No caso específico de fundos de investimentos em que a participação do investidor seja mínima ou que não alcance a definição de controle, é possível que o fundo seja classificado como um passive foreign income corporation (PFIC) cuja tributação inclui a alocação do imposto devido e juros desde o primeiro dia em que as cotas do fundo foram adquiridas, ou desde quando o investidor adquiriu a residência fiscal americana.
Além disso, a alíquota do imposto de renda aplicável deverá necessariamente ser a mais alta (atualmente, 37% para pessoas físicas), ainda que a faixa tributável corresponda à alíquota inferior se as regras do PFIC não fossem aplicáveis.
Mais precisamente, para ser um PFIC, a lei americana exige que 75% ou mais da renda recebida por uma pessoa jurídica ou fundo seja passiva, ou que 50% ou mais dos ativos sejam usados para produção de renda passiva.
A sujeição ao regime legal previsto para PFICs pode ocorrer como “elemento surpresa”, pois nenhum imposto é devido nos Estados Unidos enquanto não houver ganho no resgate das quotas, ou o repasse ao quotista não for superior a 125% da média das distribuições recebidas pelo quotista nos três anos anteriores (ou período inferior se as quotas tiverem sido adquiridas mais recentemente, ou se a residência americana tiver sido caracterizada em menos tempo).
Ou seja, sempre que a residência fiscal americana for uma possibilidade (intencional ou acidental por tempo de permanência nos Estados Unidos), é preciso rever estruturas societárias e investimentos.
Para quem é residente fiscal americano, ter um investimento financeiro em fundos fora dos Estados Unidos pode acarretar um aumento considerável da tributação americana, principalmente em razão das regras do PFIC.
Problema semelhante também pode acontecer no caso de fundos exclusivos, ainda que as regras aplicáveis neste último caso sejam outras.
O direito americano prevê alguns meios específicos para prevenir, ou remediar se for o caso, os efeitos fiscais adversos dos PFICs através de opções (“elections”) disponíveis ao contribuinte como, por exemplo, os chamados “Qualified Electing Fund” e “Mark-to-Market”. Entretanto, muitas vezes, essas opções não são suficientes sem que uma restruturação mais abrangente seja implementada.
Além das questões acima, residentes fiscais americanos também precisam reportar suas contas no exterior em formulários específicos (FBAR etc), cujas penalidades pela ausência de entrega podem ser bastante severas.
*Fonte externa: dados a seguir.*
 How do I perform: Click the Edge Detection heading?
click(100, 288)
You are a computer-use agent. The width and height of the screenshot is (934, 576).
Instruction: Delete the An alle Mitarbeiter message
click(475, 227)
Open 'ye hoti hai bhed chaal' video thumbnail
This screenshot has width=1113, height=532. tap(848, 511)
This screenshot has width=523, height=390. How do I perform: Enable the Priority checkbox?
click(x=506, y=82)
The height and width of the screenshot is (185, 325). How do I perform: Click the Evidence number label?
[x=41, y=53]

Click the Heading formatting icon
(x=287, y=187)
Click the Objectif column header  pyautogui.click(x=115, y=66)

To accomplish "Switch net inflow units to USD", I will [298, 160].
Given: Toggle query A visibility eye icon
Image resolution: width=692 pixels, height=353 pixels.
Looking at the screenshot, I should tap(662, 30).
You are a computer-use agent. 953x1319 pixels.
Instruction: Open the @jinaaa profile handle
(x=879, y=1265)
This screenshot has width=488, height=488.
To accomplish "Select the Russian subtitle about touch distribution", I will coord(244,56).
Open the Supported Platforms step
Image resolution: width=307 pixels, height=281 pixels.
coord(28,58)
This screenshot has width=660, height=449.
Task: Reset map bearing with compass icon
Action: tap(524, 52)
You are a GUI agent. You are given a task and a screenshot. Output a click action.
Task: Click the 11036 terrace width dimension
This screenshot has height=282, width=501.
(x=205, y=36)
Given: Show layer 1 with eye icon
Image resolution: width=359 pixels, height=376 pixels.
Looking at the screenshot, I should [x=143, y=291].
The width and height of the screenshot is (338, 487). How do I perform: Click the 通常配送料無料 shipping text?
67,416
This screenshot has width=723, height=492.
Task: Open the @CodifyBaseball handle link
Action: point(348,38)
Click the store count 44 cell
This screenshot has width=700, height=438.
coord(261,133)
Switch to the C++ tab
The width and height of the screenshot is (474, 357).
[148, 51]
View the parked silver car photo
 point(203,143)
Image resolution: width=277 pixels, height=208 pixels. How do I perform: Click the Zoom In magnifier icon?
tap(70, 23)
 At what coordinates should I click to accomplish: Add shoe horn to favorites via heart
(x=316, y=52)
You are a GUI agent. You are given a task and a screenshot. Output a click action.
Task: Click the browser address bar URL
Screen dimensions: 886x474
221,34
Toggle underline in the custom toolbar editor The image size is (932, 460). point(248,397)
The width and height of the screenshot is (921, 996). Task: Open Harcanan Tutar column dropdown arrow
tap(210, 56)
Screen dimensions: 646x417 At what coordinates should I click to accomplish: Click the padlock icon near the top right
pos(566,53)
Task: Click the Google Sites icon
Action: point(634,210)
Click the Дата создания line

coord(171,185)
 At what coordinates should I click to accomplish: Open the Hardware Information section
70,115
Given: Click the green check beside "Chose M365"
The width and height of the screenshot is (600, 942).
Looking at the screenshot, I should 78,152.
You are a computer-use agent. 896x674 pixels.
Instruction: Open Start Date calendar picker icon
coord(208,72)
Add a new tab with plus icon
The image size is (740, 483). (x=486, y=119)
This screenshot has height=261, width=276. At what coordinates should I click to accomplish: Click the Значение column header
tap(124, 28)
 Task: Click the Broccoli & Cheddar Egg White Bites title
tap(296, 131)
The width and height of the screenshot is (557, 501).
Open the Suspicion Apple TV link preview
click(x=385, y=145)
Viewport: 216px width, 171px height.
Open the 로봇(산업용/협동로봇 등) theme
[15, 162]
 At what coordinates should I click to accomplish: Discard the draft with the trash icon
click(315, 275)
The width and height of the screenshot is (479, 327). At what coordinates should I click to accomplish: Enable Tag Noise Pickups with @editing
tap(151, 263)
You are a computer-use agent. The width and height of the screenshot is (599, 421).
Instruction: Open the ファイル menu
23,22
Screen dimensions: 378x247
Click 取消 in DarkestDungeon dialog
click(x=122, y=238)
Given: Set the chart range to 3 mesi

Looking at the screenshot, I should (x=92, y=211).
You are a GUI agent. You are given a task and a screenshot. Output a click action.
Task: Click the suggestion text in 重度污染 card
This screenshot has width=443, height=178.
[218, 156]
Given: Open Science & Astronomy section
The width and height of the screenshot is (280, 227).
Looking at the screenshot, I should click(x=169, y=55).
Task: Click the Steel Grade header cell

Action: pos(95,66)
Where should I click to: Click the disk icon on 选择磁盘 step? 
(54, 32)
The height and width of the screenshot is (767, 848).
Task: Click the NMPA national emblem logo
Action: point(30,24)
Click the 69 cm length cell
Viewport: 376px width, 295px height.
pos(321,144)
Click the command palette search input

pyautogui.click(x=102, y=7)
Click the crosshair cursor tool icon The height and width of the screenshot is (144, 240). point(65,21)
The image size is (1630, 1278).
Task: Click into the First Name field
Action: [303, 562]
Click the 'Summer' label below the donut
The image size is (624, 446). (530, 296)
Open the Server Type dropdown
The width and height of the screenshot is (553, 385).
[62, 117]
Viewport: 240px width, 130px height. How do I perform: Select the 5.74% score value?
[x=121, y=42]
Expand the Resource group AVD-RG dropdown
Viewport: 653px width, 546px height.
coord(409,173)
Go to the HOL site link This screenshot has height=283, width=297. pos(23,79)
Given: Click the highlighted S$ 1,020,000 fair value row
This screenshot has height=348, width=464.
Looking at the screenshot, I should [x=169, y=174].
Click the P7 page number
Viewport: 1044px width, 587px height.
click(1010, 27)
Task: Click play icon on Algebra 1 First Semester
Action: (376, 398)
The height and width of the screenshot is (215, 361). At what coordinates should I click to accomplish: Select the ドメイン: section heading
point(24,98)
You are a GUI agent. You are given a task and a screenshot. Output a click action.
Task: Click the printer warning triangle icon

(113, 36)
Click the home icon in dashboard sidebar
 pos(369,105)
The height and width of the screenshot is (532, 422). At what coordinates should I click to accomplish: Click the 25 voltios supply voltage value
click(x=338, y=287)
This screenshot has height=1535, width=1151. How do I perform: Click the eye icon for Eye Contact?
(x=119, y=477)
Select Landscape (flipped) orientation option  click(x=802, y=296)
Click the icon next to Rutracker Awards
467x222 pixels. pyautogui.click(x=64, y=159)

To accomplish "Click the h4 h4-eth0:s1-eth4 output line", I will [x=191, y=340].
Em todo caso, nunca se deve subestimar a complexidade e a diferença dos sistemas tributários brasileiro e americano, muito menos menosprezar necessidade de um planejamento para evitar tributação excessiva e desnecessária.
Roberto Prado de Vasconcellos é especialista em tributação americana, advogado sênior, e coautor do livro Planejamento Patrimonial: Família, Sucessão e Impostos, publicado pela Editora B18.